-- Problems and tasks --
1: According to the account of the Tuzla workers' border march, how many buses did the mayor of Tuzla send to Orasje?
2: Carry on the account of the Tuzla workers' border march from its final sentence.

*** Opening Study text ***

10.30: Bosnian police are preventing them from crossing the border and threatening them. One woman worker is ill and has been taken away in an ambulance. It is snowing hard. Hasan says: “Either they let us all through, or no-one will get through!”
Postscript at 14.30 Sunday 28 December 2014: Today the wall round Europe was too high for the workers of Tuzla. The border police were under very strict instructions not to let anybody through the border without a passport! Very few did have one.
The European Union is first of all two big brothers, then the smaller ones, then the children by a second marriage, and then the more or less distant cousins, finally the ones born out of wedlock … The massacre at Srebrenica in full sight and with the full knowledge of the whole of Europe twenty years ago stirred profound emotions at the time but that doesn’t seem to count for much on the money markets and stock exchanges today …
Even the weather was against the workers: It got very cold and it snowed heavily. With the average age closer to 50 than 30, exhaustion after three days on the road left the women hardly able to stand. A hundred of the toughest ones stood their ground in front of the border post and the implacable police for several hours, the abyss of Europe yawning in front of them, the abyss of Bosnia behind …
The mayor of Tuzla was elected by workers’ votes and was happy to provide the after-sales service. Three buses were sent to Orasje at ten in the morning. At 13:30 they set off back to Tuzla. A whole hospital was requisitioned to receive the marchers who were completely exhausted, for the Bosnian state looks after those in its care, even if that doesn’t extend to giving them enough to eat. There would be warm drinks and the famous Ćevapi kebabs. They even hired six cabs to get everybody home! Yesterday they couldn’t raise a bus fare, today everybody gets a taxi home. It’s a miracle!

*** Closing Study text ***
*** Opening Data for analysis ***

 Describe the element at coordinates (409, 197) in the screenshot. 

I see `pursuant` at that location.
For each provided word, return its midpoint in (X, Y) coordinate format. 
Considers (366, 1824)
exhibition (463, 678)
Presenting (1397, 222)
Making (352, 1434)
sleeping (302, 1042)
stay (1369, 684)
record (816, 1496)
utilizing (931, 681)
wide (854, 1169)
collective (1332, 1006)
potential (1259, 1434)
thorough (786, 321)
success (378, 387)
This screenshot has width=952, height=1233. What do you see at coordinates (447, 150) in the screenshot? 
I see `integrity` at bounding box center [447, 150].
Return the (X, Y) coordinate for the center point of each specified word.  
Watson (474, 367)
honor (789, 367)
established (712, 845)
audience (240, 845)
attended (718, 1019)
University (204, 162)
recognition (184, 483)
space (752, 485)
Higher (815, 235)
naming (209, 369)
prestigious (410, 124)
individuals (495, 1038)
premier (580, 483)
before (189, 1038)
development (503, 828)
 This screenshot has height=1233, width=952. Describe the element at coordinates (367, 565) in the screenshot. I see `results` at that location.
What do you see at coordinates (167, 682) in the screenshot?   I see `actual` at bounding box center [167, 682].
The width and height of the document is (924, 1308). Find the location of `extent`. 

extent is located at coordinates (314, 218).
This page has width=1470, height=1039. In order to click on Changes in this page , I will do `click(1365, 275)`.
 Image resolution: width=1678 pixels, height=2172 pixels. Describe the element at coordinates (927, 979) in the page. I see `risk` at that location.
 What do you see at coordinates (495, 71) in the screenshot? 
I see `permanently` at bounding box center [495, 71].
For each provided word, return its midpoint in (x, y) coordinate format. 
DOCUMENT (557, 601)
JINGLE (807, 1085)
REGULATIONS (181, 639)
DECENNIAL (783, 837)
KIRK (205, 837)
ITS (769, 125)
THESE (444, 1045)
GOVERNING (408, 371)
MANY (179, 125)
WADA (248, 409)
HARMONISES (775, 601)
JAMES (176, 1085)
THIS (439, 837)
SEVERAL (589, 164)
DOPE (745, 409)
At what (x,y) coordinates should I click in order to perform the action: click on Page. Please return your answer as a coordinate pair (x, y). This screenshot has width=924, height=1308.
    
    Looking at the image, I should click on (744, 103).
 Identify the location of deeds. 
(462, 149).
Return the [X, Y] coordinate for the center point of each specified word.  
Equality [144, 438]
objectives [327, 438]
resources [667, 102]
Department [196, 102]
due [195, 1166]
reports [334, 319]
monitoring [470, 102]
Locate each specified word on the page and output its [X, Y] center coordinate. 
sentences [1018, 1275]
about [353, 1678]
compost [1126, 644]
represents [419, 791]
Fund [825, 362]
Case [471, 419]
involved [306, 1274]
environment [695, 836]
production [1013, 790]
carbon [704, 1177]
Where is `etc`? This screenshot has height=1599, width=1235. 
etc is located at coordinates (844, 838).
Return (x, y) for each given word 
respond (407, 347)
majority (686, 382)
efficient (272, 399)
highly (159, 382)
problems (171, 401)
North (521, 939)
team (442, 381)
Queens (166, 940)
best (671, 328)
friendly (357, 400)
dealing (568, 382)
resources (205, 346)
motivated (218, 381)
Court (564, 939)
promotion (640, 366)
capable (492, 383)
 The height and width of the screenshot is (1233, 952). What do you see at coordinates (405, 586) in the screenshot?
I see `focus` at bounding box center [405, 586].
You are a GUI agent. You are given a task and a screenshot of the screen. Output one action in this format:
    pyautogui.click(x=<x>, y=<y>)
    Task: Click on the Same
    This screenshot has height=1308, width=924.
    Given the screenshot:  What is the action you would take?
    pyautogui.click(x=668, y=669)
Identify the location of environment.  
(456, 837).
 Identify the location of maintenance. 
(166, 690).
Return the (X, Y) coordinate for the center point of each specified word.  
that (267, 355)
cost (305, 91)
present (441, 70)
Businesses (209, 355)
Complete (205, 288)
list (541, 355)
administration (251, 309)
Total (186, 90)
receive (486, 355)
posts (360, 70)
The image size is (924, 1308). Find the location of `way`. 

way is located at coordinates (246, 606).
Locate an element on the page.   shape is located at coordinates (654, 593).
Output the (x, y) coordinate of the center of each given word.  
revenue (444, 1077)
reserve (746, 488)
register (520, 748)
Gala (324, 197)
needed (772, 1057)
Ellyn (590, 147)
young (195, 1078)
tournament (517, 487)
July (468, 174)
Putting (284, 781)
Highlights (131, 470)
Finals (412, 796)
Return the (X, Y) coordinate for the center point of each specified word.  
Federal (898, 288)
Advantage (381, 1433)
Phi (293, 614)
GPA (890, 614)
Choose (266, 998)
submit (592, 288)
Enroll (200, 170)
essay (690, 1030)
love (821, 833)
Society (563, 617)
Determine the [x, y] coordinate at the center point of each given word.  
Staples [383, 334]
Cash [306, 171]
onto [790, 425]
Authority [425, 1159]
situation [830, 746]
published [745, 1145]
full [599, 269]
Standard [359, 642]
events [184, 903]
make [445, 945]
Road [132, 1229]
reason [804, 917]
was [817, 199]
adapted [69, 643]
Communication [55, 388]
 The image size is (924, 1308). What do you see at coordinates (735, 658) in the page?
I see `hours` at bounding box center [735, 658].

*** Closing Data for analysis ***

-- Expected results --
1: Three buses.

2:
But the miracle only fools those who want to be fooled. Edina ALICIC, president of the union at Aida, swallows her bitterness and says: “You had to go through it to understand it. It’s something we will remember for the rest of our lives. And it’s not over yet. We won’t stop.”
Even as I write this, citizens are heading for the meeting-place at the canton government office to form a welcome party. Everybody remembers this building was set on fire last February. Hasan, who wanted to go on but not to let everybody get dispersed, says they are going straight there “to see if they haven’t freshened it up a bit in the five days we were away. If not, maybe we could sort it out and put it back as good as new so everybody can admire it”. Work may not start tonight, but it will one day soon.